Solar radiation heats the planet; some of that heat is then transferred to the atmosphere. Oceans, which cover 72% of the Earth’s surface, absorb most of the solar radiation that reaches the planet, and ocean currents also help to distribute that heat from the warmer tropics to the poles (the ocean and atmosphere each do about half of that job). Air pressure differences can be amplified as air moves across warmer and cooler areas of the ocean or across land/ocean boundaries. Most rainfall over land results from moisture introduced into air masses over the ocean. In addition to temperature, winds, and currents, atmospheric pressure affects how much gas the surface water can hold, and is also used in the calculation of the partial pressures of CO2 in the atmosphere and surface ocean.
The most common instrument used to measure barometric pressure is an aneroid barometer, which consists of a small, air-tight box that compresses or flexes as air pressure rises and falls moving a needle along an easy-to-read dial. In the ocean, the Global Drifter Program (GDP) deploys surface drifters, small round balls attached to a drogue and equipped with a thermometer and barometer. Once deployed, the devices drift along with ocean currents recording temperature, pressure, and location for approximately 18 months (the average lifespan of the D-cell batteries that power the sensors), before becoming flotsam.
As part of the standard sensor package, Saildrone USVs carry a capacitive absolute pressure sensor, which uses a thin piece of metal sandwiched between two rigid plates. As air pressure changes, the plate changes shape, therefore increasing or decreasing the capacitance, which is converted into an electrical signal that can be measured. Saildrones are wind and solar-powered and navigate autonomously according to prescribed waypoints. They can be launched and retrieved from any dock, and designed to perform multiple missions in the harshest ocean conditions.

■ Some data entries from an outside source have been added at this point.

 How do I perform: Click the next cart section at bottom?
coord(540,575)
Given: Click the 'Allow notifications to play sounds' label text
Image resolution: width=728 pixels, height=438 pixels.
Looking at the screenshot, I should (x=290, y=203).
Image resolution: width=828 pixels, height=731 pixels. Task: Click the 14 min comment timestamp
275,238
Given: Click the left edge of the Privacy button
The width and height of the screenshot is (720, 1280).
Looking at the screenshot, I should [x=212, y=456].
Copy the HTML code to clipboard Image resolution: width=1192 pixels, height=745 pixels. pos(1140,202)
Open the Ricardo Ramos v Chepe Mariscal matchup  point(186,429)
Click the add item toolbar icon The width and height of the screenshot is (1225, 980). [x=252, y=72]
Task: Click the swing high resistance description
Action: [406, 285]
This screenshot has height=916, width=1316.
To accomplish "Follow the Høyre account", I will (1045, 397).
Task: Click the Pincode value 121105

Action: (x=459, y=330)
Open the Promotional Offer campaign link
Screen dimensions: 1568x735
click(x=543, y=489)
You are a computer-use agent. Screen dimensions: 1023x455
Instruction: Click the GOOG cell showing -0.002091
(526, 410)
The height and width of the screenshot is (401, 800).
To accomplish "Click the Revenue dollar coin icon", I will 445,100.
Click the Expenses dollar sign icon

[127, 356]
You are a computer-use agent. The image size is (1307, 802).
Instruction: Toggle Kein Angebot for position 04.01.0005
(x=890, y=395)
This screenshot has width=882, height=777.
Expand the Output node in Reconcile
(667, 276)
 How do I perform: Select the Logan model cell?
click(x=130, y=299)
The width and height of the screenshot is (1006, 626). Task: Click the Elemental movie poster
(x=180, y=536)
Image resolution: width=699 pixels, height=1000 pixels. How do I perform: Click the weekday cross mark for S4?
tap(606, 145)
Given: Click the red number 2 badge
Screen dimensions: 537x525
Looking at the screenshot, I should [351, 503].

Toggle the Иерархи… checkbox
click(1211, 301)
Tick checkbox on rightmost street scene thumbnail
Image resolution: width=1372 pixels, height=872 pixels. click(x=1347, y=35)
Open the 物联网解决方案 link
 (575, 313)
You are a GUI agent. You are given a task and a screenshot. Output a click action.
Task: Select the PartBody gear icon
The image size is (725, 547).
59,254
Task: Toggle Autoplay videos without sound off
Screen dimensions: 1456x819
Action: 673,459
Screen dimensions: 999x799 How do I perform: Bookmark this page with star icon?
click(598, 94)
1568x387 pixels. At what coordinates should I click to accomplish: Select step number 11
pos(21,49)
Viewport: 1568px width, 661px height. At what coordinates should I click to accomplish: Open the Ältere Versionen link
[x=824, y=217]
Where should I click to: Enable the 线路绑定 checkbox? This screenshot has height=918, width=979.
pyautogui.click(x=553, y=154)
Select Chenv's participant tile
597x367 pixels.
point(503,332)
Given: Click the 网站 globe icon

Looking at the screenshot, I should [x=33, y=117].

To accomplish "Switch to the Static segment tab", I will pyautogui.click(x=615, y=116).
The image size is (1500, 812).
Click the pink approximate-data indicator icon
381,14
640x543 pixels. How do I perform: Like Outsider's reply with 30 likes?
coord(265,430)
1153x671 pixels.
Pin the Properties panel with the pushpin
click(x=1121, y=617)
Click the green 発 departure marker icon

Saildrone Forecast visualizes air pressure as isobars—lines drawn on the map that connect points of equal pressure. Pressure values are indicated on the isobars in millibars; the average pressure at sea level is 1013.25 millibars. Isobars are useful for locating strong pressure gradients (identifiable by tight packing of the isobars). Larger gradients in pressure indicate strong winds while smaller, more gradual gradients indicate lighter winds.
The Air Pressure overlay is located on the layers panel and can be viewed with any other map layer—try turning it on over the Wind layer for a visual explanation of how pressure gradients indicate wind strength. (Note: Air pressure is best viewed zoomed out; if you are zoomed in too close on the map you may not see the isobar gradients.) On the Temperature layer, move the scrubber back and forth or play a Time Loop and watch how changes in pressure affect the weather in your area. With the Cloud layer and Air Pressure overlay selected, you can watch how weather that originates in the ocean is carried over land.
Recent app updates also include improved rendering of the Cloud layer using higher resolution data as well as enhanced wind barbs and current arrows. An optimized model ingestion system presents new forecast data in the app quicker.